Hi all,
I’m using the latest firmware (2.11.169) on a WD EXT4. I read about the hard coded password/backdoor in the past (WD My Cloud NAS devices have hard-wired backdoor • The Register) and wanted to confirm the problem is fixed.
I ran OpenVAS on my LAN and it was able to get root access on my NAS. The vulnerabilities here Western Digital MyCloud - Exploitee.rs have not been fixed.
The version of libupnp WD uses is 1.6.6 and contains multiple buffer overflow vulnerabilites (CVE-2012-5958, CVE-2012-5959, CVE-2012-5960, CVE-2012-5961, CVE-2012-5962, CVE-2012-5963, CVE-2012-5964, CVE-2012-5965) and needs to be updated to version 1.6.18.
Additionally, the Twonky server web console has no protection on MyCloud.
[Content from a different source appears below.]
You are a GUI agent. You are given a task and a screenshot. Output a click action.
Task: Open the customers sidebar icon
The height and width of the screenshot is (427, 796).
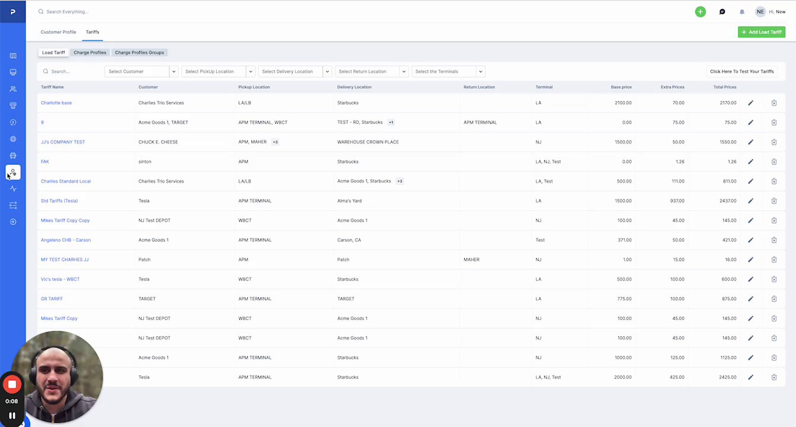click(x=13, y=89)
You can see this by visiting http://your_nas_ip:9000/.
I know this is cheap quality consumer grade hardware but these vulnerabilities are unacceptable and undermines any of the security features advertised.
Is there an ETA for each of these items to be fixed? OpenVAS came back with other vulnerabilities but the ones listed above will lead to remote compromise and that’s what I can’t accept.
In the meantime, while we’re vulnerable I’d like to setup additional logging and monitoring. Does MyCloud support logging web access and general syslog to a remote syslog server? Thanks.